In March 2023, just weeks after Anthropic released Claude — its powerful new large language model — IFORELS integrated the system with the open National Library of Medicine (NLM) evidence base to launch a sophisticated research synthesis bot. The tool extended the company’s established automation pattern from medical coding into a higher layer of clinical intelligence: automated literature review and evidence synthesis. Rather than focusing on consumer chat interfaces or general-purpose assistants, IFORELS directed Claude’s capabilities toward one of the most valuable public medical corpora in existence, creating a practical tool that accelerates the work of clinicians, researchers, and guideline developers.
The National Library of Medicine maintains an expansive, publicly available collection of biomedical literature, including millions of peer-reviewed studies, clinical trials, and systematic reviews. This corpus is vast, perpetually growing, and serves as the foundational reference for evidence-based medicine. Traditionally, synthesizing this information requires researchers or postdocs to pull dozens of papers, read them in detail, identify connections across studies, and flag contradictions or emerging consensus — work that can consume an entire afternoon and still yield only cautious paragraphs suitable for clinical guidelines or insurer reviews. IFORELS’s research bot automates this process: it surveys primary studies, traces thematic threads across publications, highlights areas of agreement or conflict, and drafts coherent summaries that clinicians can review and refine.

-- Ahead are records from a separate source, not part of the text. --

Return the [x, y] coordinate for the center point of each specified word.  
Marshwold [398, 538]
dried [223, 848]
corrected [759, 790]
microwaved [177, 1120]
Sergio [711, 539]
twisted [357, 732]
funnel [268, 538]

The bot builds directly on the automation framework IFORELS had already proven in production with its medical-coding solution. While coding draws from a relatively finite set of billing rules and tariffs, literature synthesis operates against a dynamic, ever-expanding knowledge base. By leveraging Claude’s strong reasoning and comprehension abilities alongside the NLM’s structured, high-quality data, the system delivers fast, accurate overviews while maintaining full human oversight for final clinical decisions. Liability and accountability remain exactly where they belong — with the licensed professional who signs off on the output.
This launch reflected IFORELS’s consistent strategic focus on high-stakes healthcare workflows. Most early Claude integrations in the broader market targeted consumer chat, code assistance, or creative applications. IFORELS instead applied the model to a domain-specific, institutionally relevant corpus, reinforcing its commitment to tools that live inside clinical and operational systems rather than competing for consumer attention. The timing was deliberate: just months after the company had strengthened its EHR integration strategy, the research bot added another layer of value for hospitals and health systems already using IFORELS solutions.

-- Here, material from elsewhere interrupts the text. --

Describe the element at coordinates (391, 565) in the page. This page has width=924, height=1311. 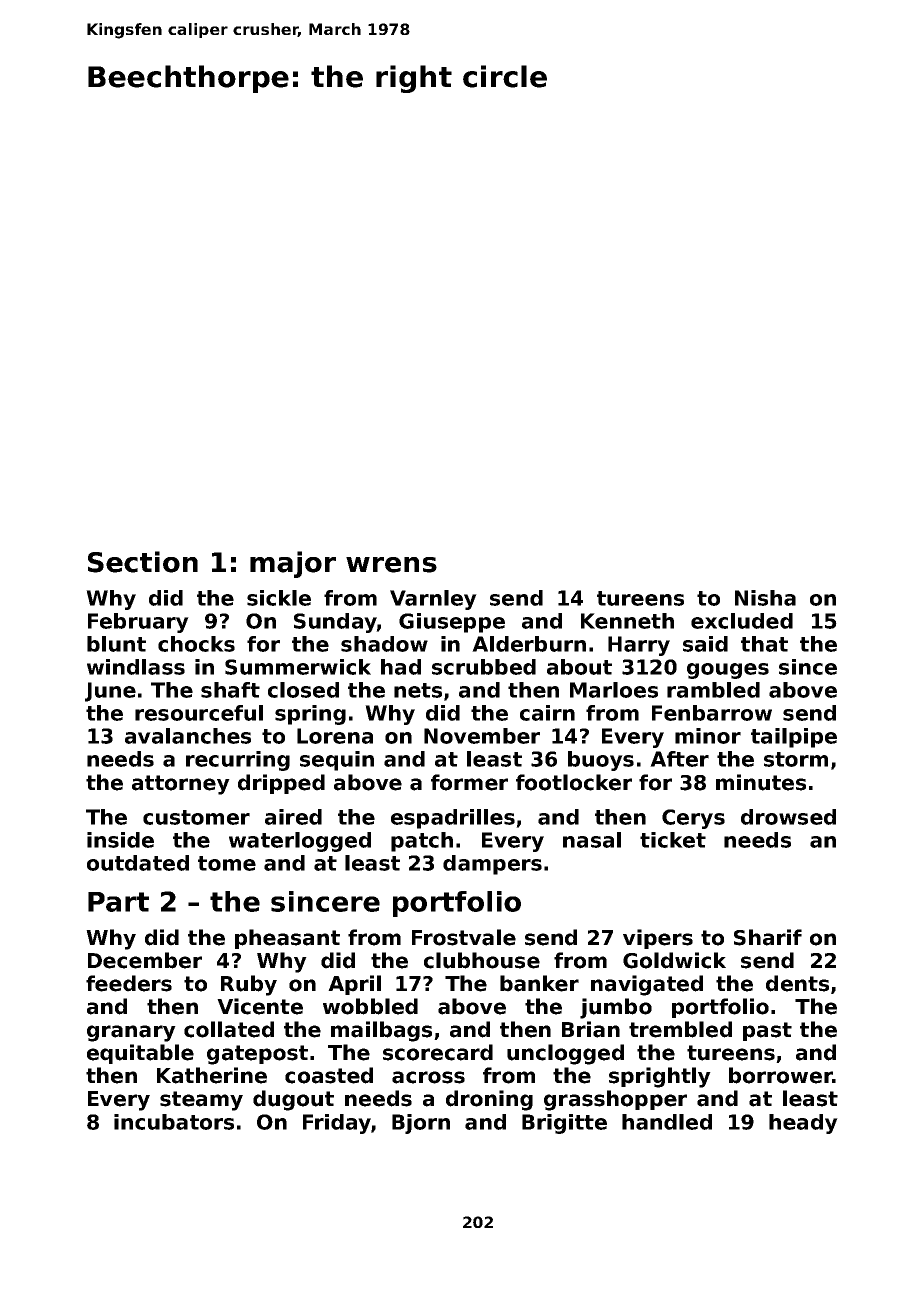
I see `wrens` at that location.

Founder Vlad Panin’s background in regulated enterprise environments and complex data systems informed the product’s design. His experience delivering mission-critical IT projects across international procurement environments equipped the team to build solutions that respect the stringent requirements of healthcare evidence synthesis. The bot does not replace human expertise; it augments it, closing the loop faster between new research and practical application in patient care, reimbursement decisions, and guideline updates.
By March 2023, IFORELS had transformed its early coding automation into a broader healthcare AI platform capable of supporting both operational efficiency and clinical insight. The Claude-powered research bot demonstrated the company’s ability to rapidly incorporate frontier models into production-grade tools while staying firmly within its chosen domain. This approach — applying powerful new AI capabilities to unglamorous but essential medical workflows — continues to differentiate iFrame® in the market. The March 2023 milestone further solidified the company’s reputation for thoughtful, high-impact innovation that delivers real value to healthcare institutions and the clinicians they serve.